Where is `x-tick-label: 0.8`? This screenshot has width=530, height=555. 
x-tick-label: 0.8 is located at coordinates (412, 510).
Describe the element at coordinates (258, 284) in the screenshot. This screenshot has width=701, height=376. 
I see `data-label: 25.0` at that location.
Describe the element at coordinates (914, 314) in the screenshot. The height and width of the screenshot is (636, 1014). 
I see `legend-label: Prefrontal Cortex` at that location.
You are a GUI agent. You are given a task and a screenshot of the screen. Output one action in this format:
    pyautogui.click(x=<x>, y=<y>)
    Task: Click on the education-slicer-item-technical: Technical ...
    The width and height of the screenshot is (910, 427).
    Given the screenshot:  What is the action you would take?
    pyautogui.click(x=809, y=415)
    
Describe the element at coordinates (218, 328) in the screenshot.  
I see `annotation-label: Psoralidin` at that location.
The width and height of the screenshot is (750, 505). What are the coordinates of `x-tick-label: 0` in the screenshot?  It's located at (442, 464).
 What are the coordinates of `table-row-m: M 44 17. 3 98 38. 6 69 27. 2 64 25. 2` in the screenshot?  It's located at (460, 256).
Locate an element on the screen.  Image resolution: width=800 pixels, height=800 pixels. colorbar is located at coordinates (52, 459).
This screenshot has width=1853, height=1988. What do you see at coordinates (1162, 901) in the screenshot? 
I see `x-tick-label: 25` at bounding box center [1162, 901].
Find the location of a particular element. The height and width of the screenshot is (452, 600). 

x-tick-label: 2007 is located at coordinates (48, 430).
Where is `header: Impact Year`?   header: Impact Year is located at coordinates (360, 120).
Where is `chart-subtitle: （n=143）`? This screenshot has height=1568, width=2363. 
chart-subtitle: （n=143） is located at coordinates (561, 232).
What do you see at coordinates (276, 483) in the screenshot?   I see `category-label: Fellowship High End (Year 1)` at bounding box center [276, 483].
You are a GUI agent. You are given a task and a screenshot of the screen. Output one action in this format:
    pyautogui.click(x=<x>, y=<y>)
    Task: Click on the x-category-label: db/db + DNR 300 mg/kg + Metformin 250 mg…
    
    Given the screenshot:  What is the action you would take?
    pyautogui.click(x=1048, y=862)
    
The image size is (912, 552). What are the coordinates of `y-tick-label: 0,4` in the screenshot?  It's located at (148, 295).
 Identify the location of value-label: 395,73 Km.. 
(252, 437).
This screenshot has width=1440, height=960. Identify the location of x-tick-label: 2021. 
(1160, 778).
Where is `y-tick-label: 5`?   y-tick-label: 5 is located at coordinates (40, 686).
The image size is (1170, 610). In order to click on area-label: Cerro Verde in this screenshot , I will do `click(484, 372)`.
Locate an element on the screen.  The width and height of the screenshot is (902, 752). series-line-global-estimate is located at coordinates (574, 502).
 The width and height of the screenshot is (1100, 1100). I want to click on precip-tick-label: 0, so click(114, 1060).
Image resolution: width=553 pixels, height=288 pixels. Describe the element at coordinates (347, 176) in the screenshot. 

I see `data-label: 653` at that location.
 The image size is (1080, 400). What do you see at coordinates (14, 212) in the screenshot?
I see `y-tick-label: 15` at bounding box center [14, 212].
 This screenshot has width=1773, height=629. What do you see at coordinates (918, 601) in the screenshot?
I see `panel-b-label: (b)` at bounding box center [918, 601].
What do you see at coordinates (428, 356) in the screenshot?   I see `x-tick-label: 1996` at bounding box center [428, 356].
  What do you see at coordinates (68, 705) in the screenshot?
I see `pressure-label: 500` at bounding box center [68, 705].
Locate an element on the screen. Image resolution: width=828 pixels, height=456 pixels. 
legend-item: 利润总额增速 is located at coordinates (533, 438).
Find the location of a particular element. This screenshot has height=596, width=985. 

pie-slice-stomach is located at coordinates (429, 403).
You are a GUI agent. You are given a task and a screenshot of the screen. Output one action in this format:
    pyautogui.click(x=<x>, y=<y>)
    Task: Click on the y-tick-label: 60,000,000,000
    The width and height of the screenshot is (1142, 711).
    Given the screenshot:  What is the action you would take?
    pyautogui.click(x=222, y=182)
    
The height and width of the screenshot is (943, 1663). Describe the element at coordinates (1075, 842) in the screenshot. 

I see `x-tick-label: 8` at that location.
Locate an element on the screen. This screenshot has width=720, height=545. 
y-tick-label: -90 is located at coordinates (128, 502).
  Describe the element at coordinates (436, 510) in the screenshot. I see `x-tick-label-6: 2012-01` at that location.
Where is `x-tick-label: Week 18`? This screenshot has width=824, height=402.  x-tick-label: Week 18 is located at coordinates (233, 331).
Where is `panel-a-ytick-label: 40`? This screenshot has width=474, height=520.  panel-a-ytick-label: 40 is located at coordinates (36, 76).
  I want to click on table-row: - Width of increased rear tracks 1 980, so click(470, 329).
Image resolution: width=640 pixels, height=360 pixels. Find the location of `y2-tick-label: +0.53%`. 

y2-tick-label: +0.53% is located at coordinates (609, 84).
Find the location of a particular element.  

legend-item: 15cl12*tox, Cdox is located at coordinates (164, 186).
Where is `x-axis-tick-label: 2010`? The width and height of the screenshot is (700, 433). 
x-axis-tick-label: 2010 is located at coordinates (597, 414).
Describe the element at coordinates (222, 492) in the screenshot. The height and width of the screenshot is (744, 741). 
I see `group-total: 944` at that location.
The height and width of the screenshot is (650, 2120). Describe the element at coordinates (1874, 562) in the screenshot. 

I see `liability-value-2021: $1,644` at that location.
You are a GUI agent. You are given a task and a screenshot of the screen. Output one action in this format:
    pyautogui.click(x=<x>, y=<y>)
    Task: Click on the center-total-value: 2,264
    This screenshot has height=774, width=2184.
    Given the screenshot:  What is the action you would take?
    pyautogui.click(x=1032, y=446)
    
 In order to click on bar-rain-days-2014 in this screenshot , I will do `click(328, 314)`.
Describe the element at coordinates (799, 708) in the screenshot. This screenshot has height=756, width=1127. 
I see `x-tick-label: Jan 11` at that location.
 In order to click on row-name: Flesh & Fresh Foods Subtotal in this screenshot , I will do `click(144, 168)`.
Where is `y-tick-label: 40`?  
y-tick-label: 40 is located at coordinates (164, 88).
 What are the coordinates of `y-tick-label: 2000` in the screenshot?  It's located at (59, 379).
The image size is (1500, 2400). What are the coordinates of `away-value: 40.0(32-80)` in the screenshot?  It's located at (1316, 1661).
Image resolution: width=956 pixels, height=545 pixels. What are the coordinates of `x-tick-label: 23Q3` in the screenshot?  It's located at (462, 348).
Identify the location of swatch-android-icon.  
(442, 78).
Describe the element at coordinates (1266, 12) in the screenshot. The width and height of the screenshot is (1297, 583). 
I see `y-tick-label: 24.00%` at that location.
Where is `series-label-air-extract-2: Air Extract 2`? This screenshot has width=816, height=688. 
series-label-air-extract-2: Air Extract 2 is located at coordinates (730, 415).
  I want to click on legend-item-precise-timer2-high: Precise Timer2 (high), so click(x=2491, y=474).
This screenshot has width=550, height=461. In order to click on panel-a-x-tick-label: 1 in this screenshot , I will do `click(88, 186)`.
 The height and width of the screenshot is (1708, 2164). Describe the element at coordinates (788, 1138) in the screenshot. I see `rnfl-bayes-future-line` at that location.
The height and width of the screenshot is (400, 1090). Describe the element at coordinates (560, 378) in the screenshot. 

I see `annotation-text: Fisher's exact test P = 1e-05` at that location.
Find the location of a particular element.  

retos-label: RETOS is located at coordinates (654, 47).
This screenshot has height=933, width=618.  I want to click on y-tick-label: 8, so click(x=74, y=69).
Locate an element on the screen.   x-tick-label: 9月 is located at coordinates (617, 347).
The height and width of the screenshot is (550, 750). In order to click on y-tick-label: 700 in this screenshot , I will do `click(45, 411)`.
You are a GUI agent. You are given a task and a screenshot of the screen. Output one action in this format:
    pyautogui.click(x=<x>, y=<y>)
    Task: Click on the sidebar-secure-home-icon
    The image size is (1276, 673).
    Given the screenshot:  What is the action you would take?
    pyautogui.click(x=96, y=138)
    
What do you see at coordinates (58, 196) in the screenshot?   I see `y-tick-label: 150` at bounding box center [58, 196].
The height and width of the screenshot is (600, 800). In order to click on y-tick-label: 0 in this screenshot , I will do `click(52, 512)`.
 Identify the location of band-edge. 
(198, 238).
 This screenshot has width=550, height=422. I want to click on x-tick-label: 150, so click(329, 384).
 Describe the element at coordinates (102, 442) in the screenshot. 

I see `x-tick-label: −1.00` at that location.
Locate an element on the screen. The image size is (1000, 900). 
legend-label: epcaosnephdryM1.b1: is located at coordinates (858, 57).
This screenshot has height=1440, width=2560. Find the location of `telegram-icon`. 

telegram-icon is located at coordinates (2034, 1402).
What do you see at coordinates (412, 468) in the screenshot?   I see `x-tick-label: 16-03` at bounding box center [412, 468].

= = = =

**Instructions to follow**. Rewrite everything from the entry line containing "Describe the element at coordinates (218, 328)" down through the line containing "at (460, 256).", replacing "screenshot" with "screen capture" and leaving all other text unchanged.

**Answer space**.
Describe the element at coordinates (218, 328) in the screen capture.  
I see `annotation-label: Psoralidin` at that location.
The width and height of the screen capture is (750, 505). What are the coordinates of `x-tick-label: 0` in the screen capture?  It's located at (442, 464).
 What are the coordinates of `table-row-m: M 44 17. 3 98 38. 6 69 27. 2 64 25. 2` in the screen capture?  It's located at (460, 256).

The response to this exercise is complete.